--- Exercise instructions ---
a: Please repeat everything in the r300g mailing-list thread from "Sidenote: been running" down to "to it's promises.", switching "Gallium" to "the new driver stack".
b: Check each statement against the r300g mailing-list thread and answer yes or no, quoting the words that decide it. (i) r300g stays very stable even with wine games. (ii) Gallium reaching fruition came after only a short wait. (iii) One writer has been running r300g for a long time.
c: Translate this sentence from the r300g mailing-list thread into Spanish: "I think it would be a very beneficial idea for Arch users."

:: Text segment ::

On Wed, Oct 6, 2010 at 2:06 PM, Sven-Hendrik Haase <sh@lutzhaase.com> wrote:
On 06.10.2010 19:39, C Anthony Risinger wrote:
On Wed, Oct 6, 2010 at 9:41 AM, Tom <uebershark@googlemail.com> wrote:
I'm seconding this. r300g is working exceptionally well compared to r300 and it is very stable even with lots of 3D stuff and wine games. I'd definitely want this to be the default in Arch. Perhaps we should file a bug report. In fact, I will file one if we can get a few more opinions on this.
I think it would be a very beneficial idea for Arch users.
-- Sven-Hendrik Well is there any reason this should NOT be made default once Arch updates to Mesa 7.9 if it IS the default in new mesa?? Why would/should arch differ? i wouldn't think so.
Sidenote: been running r300g for ages, no worries... that's great news, along with other positive feedback. this whole message is rather devoid of new content, but it's really wonderful to see Gallium reaching fruition; it's been a long wait and it seems to really be living up to it's promises.

:::
:: Data section ::

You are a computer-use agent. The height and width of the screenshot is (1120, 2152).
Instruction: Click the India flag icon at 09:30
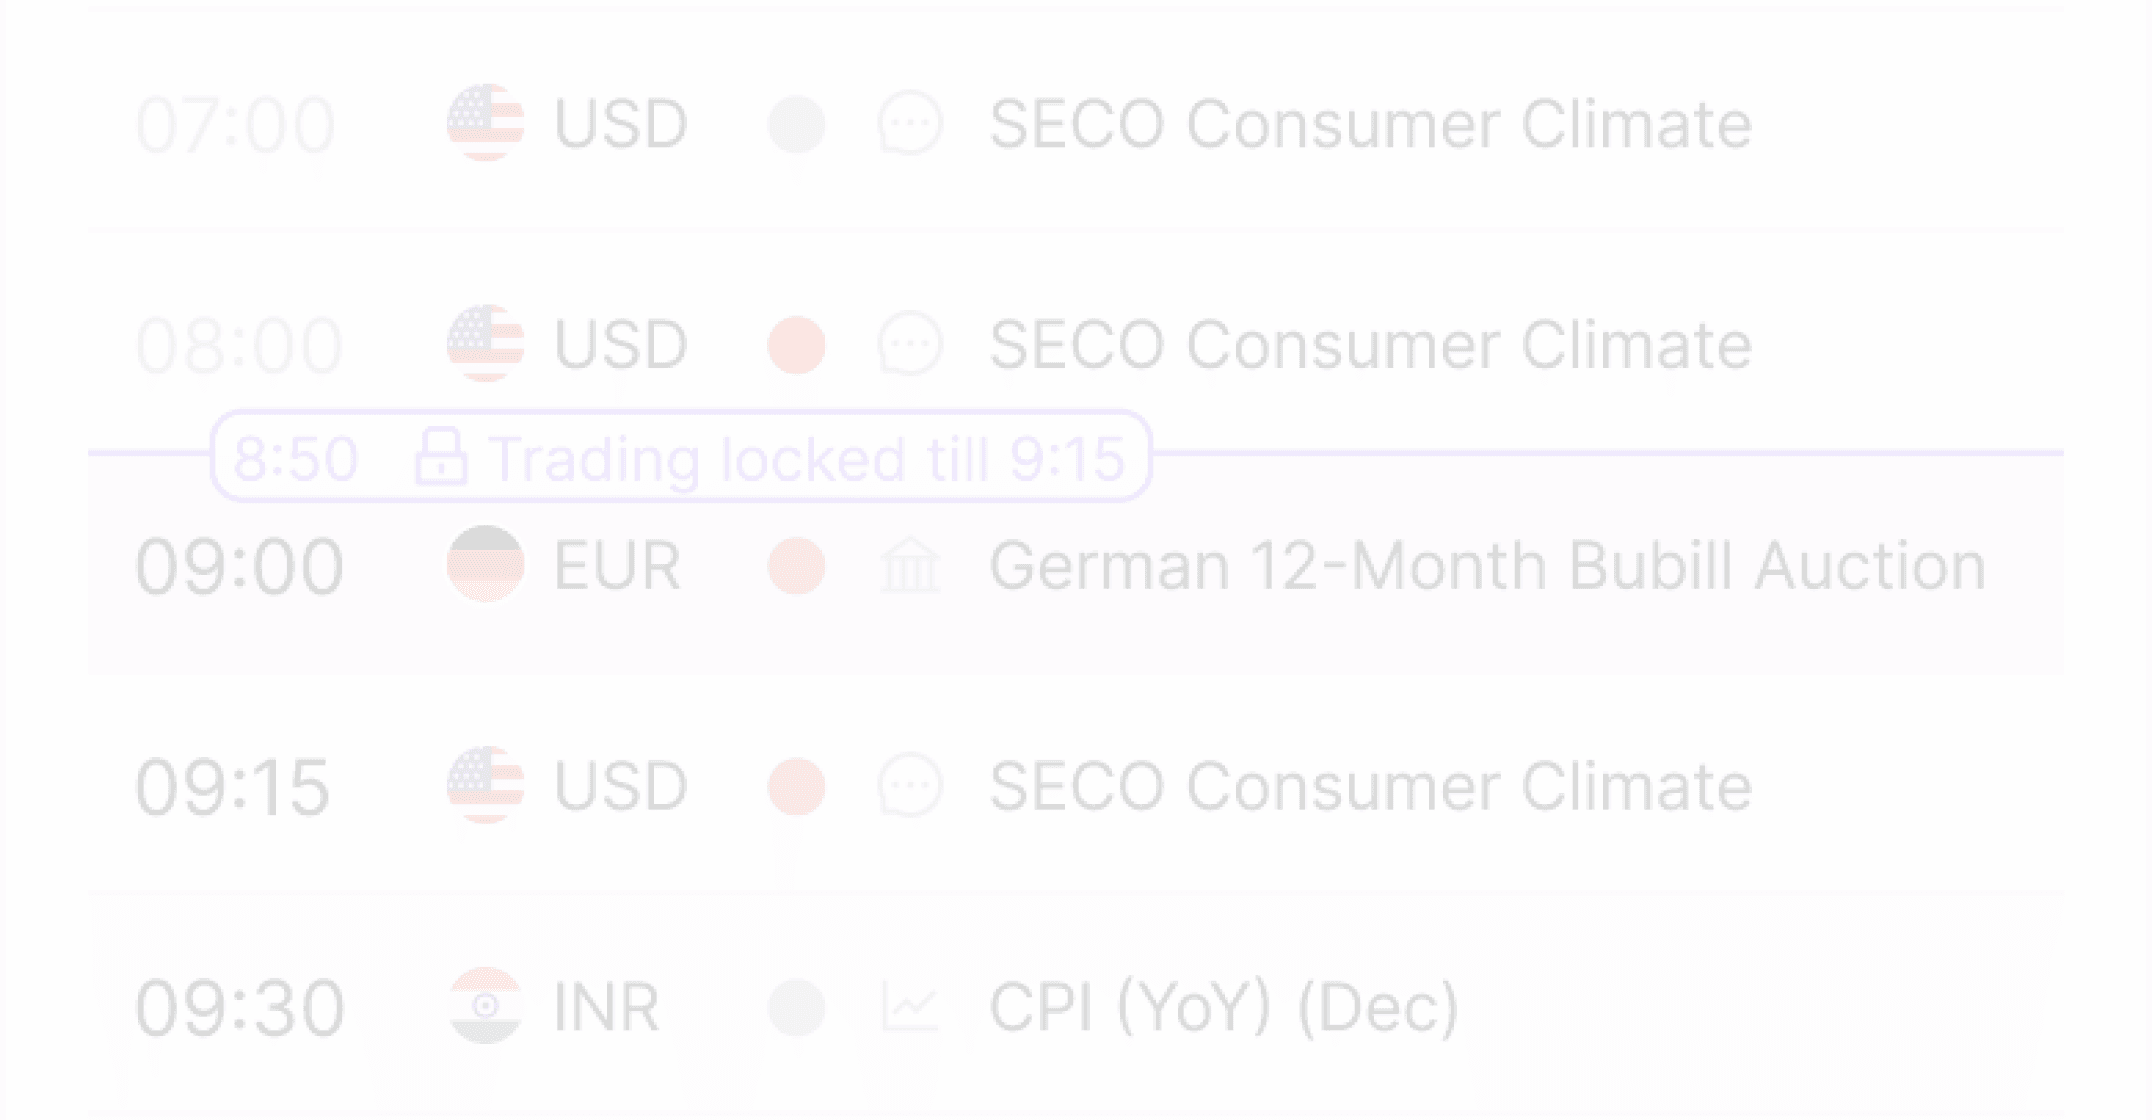pyautogui.click(x=485, y=1006)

:::

--- Results ---
a:
Sidenote: been running r300g for ages, no worries... that's great news, along with other positive feedback. this whole message is rather devoid of new content, but it's really wonderful to see the new driver stack reaching fruition; it's been a long wait and it seems to really be living up to it's promises.

b:
(i) Yes: "it is very stable even with lots of 3D stuff and wine games"
(ii) No: "it's been a long wait"
(iii) Yes: "been running r300g for ages"

c: Creo que sería una idea muy beneficiosa para los usuarios de Arch.